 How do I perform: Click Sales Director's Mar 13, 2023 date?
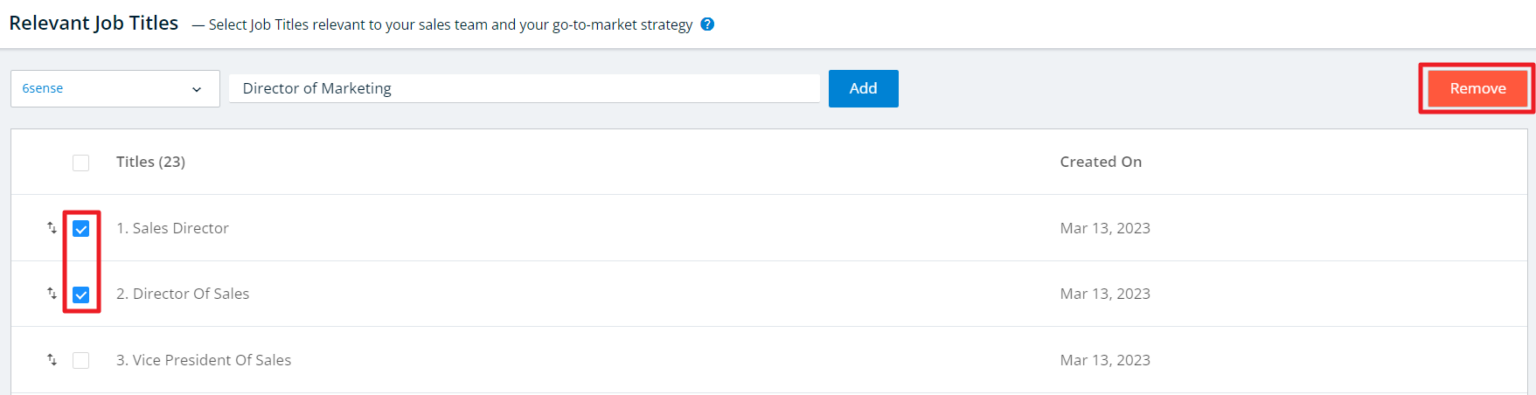click(x=1105, y=228)
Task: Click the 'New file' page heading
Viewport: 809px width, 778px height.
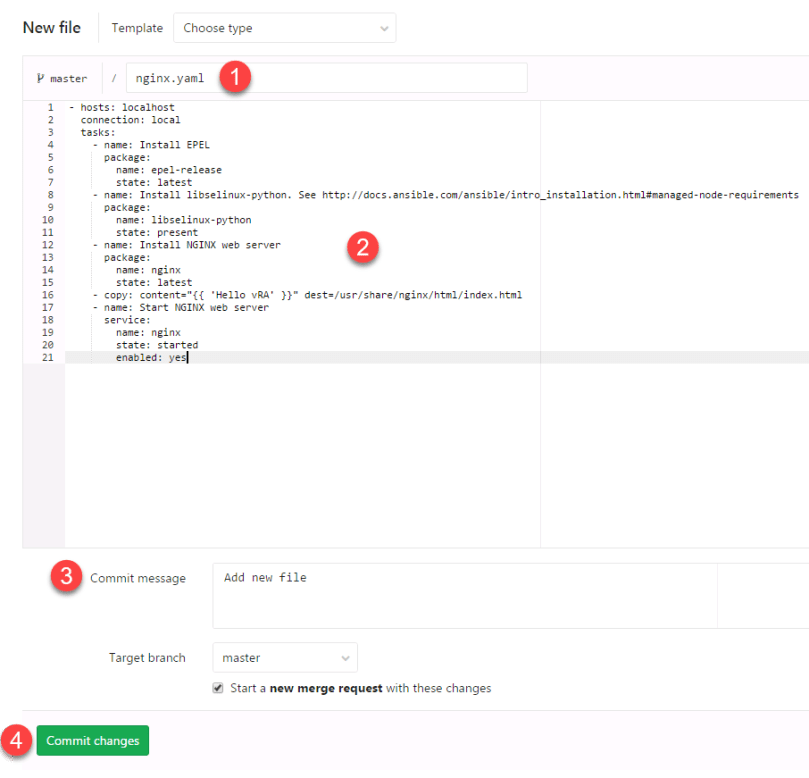Action: tap(51, 27)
========================
--- TASK BRIEF ---
Set down all the material exactly once more. No pictures.

--- RESPONSE ---
 How do I perform: Click Sales Director's Mar 13, 2023 date?
click(x=1105, y=228)
Task: Click the 'New file' page heading
Viewport: 809px width, 778px height.
Action: tap(51, 27)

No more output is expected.